(Rows for finding displayed items)
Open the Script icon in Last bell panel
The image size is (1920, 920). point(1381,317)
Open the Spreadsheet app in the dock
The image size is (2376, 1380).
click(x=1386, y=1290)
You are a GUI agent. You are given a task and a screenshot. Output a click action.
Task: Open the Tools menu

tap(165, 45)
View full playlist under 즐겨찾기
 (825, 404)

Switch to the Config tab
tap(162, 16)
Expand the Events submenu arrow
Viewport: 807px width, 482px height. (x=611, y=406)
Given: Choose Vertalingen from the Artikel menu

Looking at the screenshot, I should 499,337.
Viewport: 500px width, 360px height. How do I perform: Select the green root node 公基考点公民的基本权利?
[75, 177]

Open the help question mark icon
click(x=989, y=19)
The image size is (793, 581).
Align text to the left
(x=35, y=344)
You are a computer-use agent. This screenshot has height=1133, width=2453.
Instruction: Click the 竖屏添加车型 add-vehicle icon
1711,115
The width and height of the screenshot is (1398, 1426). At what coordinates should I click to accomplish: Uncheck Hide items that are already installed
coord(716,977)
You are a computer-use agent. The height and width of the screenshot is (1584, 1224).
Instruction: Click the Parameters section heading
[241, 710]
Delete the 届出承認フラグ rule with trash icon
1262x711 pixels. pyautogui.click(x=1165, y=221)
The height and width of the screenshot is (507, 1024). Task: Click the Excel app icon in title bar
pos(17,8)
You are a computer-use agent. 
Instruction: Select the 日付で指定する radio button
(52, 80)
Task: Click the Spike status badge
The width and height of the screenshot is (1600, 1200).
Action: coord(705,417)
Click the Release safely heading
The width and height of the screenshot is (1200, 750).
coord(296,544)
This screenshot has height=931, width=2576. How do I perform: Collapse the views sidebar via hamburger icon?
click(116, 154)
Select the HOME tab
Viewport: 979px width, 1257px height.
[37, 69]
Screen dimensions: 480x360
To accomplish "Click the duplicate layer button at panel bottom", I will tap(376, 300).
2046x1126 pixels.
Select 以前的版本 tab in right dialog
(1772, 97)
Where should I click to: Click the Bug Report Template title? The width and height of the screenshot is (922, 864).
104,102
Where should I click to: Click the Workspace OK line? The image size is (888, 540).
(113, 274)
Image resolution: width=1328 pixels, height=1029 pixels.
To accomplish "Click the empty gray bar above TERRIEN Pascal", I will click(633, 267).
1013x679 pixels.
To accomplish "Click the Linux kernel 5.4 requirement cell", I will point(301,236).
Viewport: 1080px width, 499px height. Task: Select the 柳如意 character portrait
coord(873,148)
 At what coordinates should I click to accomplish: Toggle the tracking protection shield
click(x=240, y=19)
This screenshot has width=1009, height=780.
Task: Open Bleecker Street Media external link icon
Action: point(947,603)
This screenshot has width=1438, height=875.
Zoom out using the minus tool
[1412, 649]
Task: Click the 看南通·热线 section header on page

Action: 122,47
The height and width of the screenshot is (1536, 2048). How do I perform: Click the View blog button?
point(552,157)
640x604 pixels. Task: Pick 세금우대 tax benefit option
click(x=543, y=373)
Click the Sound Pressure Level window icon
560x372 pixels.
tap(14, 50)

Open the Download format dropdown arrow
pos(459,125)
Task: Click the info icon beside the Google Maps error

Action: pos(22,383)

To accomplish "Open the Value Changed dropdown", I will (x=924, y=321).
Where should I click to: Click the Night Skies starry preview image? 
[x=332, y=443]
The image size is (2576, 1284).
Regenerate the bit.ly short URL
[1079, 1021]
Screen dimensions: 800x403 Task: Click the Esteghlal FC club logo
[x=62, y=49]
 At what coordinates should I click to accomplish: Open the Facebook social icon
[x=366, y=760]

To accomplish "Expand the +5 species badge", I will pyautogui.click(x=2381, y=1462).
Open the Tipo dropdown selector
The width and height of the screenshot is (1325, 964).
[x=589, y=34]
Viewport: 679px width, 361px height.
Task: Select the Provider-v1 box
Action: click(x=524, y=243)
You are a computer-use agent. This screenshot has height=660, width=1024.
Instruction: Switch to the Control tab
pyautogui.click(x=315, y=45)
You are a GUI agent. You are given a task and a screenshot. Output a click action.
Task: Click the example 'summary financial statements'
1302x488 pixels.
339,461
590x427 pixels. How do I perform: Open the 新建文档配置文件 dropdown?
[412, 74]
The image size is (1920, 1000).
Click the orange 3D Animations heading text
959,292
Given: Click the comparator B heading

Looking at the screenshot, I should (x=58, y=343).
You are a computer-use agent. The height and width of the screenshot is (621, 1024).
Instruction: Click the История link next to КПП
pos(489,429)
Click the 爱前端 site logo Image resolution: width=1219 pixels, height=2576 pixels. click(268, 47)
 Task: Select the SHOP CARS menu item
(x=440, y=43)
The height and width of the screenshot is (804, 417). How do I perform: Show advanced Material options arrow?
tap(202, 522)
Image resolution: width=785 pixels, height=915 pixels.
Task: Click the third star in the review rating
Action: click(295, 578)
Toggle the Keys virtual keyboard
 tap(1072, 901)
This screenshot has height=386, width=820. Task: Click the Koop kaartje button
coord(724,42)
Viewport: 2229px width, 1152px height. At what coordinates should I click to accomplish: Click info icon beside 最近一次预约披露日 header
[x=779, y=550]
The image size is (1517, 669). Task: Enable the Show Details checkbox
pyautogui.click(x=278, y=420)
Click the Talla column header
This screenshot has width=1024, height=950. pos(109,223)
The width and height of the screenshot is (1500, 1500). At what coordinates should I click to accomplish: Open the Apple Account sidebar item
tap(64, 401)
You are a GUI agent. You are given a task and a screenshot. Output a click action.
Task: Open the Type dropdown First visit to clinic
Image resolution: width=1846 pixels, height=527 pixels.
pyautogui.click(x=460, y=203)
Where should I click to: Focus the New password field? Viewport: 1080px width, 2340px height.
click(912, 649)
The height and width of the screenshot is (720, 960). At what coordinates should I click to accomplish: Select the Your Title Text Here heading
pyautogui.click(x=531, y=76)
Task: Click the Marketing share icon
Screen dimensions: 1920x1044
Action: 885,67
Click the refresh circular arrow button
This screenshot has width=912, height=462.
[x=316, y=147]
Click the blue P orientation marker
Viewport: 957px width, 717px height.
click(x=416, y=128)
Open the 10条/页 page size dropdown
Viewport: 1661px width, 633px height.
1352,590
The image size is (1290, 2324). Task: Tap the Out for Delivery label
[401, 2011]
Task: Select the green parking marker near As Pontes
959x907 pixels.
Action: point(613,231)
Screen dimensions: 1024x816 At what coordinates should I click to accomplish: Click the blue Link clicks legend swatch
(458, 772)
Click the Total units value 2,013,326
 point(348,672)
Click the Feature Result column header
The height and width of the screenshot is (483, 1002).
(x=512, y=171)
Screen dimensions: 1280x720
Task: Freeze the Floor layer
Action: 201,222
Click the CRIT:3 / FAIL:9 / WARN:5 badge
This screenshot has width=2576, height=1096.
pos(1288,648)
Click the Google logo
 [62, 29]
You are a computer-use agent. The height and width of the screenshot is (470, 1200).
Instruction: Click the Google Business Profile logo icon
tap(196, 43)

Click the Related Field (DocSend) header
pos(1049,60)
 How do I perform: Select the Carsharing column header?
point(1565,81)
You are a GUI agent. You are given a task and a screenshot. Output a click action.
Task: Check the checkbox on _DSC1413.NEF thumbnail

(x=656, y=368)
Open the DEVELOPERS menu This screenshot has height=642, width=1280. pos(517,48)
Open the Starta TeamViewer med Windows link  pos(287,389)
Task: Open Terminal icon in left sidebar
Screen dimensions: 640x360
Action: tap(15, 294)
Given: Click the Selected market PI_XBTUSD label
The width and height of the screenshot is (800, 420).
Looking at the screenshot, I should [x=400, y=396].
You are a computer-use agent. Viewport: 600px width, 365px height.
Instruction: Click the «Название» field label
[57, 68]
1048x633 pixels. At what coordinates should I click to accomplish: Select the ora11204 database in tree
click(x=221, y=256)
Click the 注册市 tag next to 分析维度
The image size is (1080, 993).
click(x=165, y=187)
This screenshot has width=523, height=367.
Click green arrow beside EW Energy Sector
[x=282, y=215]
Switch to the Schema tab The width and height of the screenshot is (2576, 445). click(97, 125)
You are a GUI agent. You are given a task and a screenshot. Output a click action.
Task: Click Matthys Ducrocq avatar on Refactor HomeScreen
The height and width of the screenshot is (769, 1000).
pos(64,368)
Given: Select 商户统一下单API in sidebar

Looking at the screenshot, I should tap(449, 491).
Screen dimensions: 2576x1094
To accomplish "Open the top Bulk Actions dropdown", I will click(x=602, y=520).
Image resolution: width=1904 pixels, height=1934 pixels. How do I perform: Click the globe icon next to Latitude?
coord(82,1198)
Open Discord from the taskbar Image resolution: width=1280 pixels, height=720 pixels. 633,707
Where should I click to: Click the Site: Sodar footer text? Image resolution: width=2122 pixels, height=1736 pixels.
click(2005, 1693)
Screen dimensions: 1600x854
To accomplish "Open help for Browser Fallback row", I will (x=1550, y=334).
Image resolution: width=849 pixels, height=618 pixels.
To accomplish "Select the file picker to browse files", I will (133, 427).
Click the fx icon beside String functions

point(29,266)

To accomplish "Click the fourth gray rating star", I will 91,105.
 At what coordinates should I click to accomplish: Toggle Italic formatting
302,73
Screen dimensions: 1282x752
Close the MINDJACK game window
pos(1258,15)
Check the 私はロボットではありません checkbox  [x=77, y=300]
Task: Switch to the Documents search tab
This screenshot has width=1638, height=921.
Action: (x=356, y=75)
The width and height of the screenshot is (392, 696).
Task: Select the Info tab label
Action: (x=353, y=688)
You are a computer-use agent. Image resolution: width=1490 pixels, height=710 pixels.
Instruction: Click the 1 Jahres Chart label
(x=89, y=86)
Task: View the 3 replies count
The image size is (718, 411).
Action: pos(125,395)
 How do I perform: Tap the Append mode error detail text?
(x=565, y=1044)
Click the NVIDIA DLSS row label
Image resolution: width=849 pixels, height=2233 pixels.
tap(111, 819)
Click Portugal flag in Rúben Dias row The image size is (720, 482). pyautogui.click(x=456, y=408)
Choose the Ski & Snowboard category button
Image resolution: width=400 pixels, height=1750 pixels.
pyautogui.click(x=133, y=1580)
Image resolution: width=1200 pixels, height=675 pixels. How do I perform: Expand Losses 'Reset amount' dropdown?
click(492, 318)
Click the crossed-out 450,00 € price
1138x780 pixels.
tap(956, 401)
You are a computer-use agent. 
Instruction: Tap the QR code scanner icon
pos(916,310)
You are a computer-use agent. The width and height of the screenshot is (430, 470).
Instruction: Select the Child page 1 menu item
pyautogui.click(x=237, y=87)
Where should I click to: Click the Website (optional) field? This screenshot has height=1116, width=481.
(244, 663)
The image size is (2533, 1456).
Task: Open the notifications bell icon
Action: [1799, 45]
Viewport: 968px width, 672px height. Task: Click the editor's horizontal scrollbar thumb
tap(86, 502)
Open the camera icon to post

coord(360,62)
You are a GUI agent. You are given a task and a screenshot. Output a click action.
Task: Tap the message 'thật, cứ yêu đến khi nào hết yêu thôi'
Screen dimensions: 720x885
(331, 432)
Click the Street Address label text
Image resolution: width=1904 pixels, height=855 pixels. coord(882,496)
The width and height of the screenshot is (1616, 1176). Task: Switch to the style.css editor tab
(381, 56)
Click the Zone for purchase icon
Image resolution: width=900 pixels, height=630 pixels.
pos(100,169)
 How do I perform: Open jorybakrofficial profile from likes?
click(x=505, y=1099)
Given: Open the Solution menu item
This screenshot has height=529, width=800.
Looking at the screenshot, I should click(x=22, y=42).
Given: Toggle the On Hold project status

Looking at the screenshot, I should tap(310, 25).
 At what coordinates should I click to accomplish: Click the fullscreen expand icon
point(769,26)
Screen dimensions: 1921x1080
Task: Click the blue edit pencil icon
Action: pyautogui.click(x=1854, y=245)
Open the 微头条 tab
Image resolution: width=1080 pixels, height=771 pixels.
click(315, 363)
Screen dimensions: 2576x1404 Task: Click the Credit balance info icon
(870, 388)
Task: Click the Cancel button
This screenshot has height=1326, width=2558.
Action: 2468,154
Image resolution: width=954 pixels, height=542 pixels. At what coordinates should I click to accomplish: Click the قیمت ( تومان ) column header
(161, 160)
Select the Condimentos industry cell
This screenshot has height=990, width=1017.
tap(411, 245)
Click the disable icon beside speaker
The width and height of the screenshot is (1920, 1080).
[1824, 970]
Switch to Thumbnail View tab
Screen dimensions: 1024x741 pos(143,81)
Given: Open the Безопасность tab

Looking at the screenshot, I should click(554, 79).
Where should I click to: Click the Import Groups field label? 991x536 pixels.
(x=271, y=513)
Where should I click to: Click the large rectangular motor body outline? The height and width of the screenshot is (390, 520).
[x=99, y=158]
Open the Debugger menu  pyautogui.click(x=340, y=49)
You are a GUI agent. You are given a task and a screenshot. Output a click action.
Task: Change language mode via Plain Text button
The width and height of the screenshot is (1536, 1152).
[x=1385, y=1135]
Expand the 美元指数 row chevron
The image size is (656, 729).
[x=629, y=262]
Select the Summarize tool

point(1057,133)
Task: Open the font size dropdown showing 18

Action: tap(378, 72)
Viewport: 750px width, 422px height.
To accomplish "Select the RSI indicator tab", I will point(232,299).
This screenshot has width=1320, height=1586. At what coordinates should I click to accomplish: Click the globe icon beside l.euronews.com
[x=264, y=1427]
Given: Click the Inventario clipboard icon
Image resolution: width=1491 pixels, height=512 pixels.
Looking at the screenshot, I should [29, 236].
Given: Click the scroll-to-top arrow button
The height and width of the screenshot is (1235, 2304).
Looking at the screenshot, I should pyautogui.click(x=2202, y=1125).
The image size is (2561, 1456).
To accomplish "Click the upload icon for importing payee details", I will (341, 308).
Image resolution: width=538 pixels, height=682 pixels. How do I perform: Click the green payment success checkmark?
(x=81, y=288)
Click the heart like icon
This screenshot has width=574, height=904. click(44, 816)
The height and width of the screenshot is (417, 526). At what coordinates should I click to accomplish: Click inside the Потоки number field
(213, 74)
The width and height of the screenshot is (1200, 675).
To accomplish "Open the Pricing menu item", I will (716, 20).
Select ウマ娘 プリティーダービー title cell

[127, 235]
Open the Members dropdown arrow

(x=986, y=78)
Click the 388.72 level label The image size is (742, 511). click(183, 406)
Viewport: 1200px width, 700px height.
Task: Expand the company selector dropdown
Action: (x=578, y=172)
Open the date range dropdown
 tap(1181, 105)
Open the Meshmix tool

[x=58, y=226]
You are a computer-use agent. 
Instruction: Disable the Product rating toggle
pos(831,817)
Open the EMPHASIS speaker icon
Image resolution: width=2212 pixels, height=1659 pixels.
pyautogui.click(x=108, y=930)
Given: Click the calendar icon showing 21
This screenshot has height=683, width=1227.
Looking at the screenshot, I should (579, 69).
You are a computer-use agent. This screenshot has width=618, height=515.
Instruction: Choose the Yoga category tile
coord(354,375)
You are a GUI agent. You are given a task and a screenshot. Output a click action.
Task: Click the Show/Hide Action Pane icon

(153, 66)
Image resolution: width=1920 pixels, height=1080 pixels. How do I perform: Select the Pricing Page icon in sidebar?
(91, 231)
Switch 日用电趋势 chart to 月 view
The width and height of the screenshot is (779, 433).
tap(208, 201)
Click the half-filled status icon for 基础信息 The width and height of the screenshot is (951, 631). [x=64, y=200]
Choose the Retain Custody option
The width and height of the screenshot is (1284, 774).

WORK TO BE COMPLETED = Write out again the part that opens with the line containing "Viewport: 500px width, 360px" and closes with the line containing "(x=35, y=344)", requests included. Shift every coordinate in the answers up by 6.

EXERCISE OUTPUT =
Viewport: 500px width, 360px height. How do I perform: Select the green root node 公基考点公民的基本权利?
[81, 183]

Open the help question mark icon
click(x=995, y=25)
The image size is (793, 581).
Align text to the left
(x=41, y=350)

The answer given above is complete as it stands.